Laura cried out suddenly and started to run after them. Her hands were stretched in front of her, as if she were about to fall, and she ran constrictedly and without grace.
"It's no good," Michael called after her. "You can't touch them"—but she had stopped already and was walking very quickly back toward him. Her hands were opening and shutting slowly, but she was quite calm.
"I don't know why I did that," she said, sitting next to him again. "I knew it was useless."
"Don't admit it," Michael said sharply. "Never admit it." Laura looked a little puzzled. "I don't mind." She looked around her. "Are these foothills of Heaven? I'm sure I'll go to Heaven. I've been dull enough."
"This is the Yorkchester Cemetery," Michael answered, "and Heaven and Hell are only for the living."
"A pity." Laura tried to pluck a blade of grass, and Michael winced for her when her fingers went through it. She showed no emotion, except for closing her hands and pressing them into her lap.
Michael vaguely remembered a very old book, its binding hanging in strings. He associated a quotation with it and felt a disproportionate pleasure in doing so. "'Into Paradise,'" he said slowly, "'go those aged priests and those old cripples, and the maimed, who all day long and all night cough before the altars. With them I have nought to do.'"
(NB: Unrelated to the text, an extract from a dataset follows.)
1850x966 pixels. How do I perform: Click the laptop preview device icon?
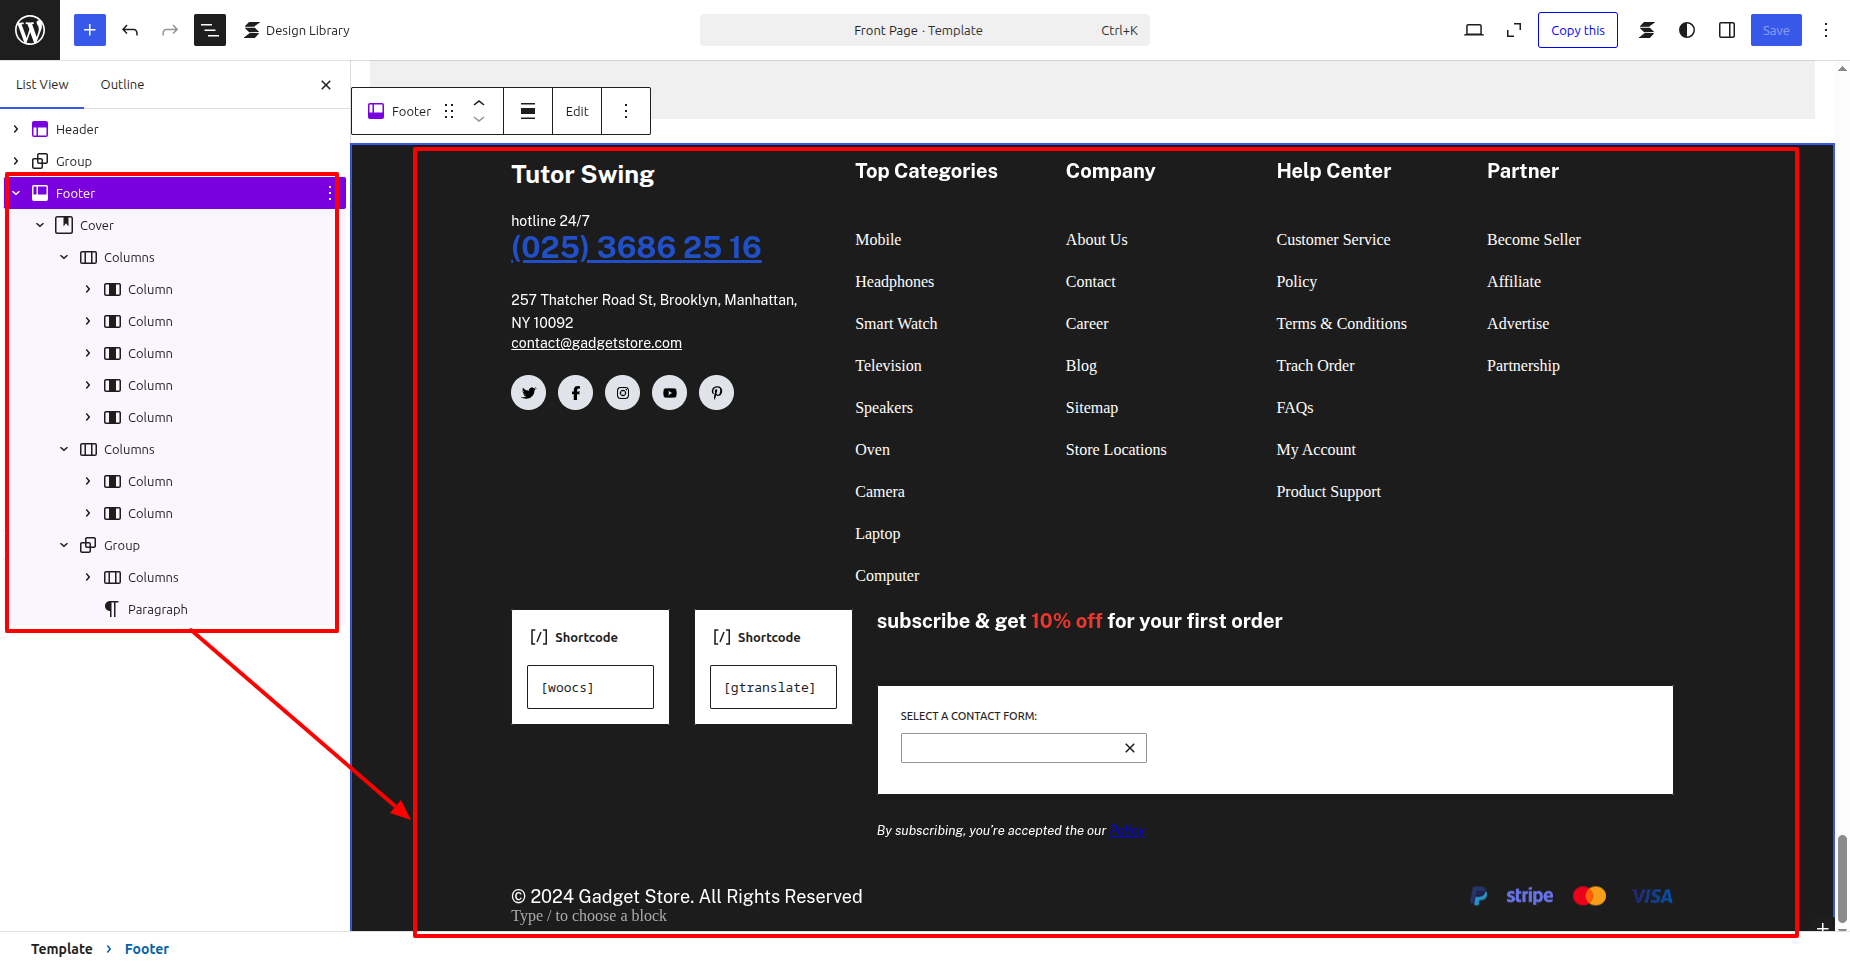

Laura looked up, smiling, and snapped her fingers silently. "'But in hell will I go,'" she quoted triumphantly. "'For to hell go the fair clerks and the fair knights . . . there go the fair and courteous ladies—'" She frowned and shook her head slightly. "I forget . . ."
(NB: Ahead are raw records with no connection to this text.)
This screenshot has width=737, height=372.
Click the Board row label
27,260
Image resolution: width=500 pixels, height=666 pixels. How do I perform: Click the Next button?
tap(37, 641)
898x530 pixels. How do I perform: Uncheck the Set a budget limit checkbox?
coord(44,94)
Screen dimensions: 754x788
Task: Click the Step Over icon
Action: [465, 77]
"'There go the fair and courteous ladies,'" Michael picked up, "'who have friends, two or three, together with their wedded lords. And there pass the gold and silver, the ermine and all rich furs, harpers and minstrels, and the happy of the world.'"
Laura finished the last line with him. "I read that," she said, "when I was seventeen or eighteen and terribly sad. Where did you read it?"
"My wife liked it. She used to quote it all the time."
Laura was silent for a moment. "Funny. I know that by heart, and yet when I tried to remember it just now I felt it slipping out of my mind, squirming when I reached for it as if it were something wild I'd captured."
"Hang on to it as tightly as you can," Michael said, "as long as you can."
"I never hang on to things," Laura answered. "I'm in favor of setting things free." She rose and walked slowly over to her grave. "Don't I get a stone?" she asked. "I thought everybody got a headstone."
"I haven't got one either," Michael said. "I think it comes later. The ground has to get used to you."
"My stone will be small and very plain. Marian believes in simplicity. Just my name and my two big moments: 'Laura Durand. 1929-1958.' And a line of poetry." She hesitated and then smiled. "'Hail to thee, blithe spirit.' I'd bet on it."
"Give thanks. You might have gotten, 'I will arise and go now.'"
"Oh, Mother's Poetry Club isn't up to Yeats yet," Laura said. "Not till the week after Hopkins."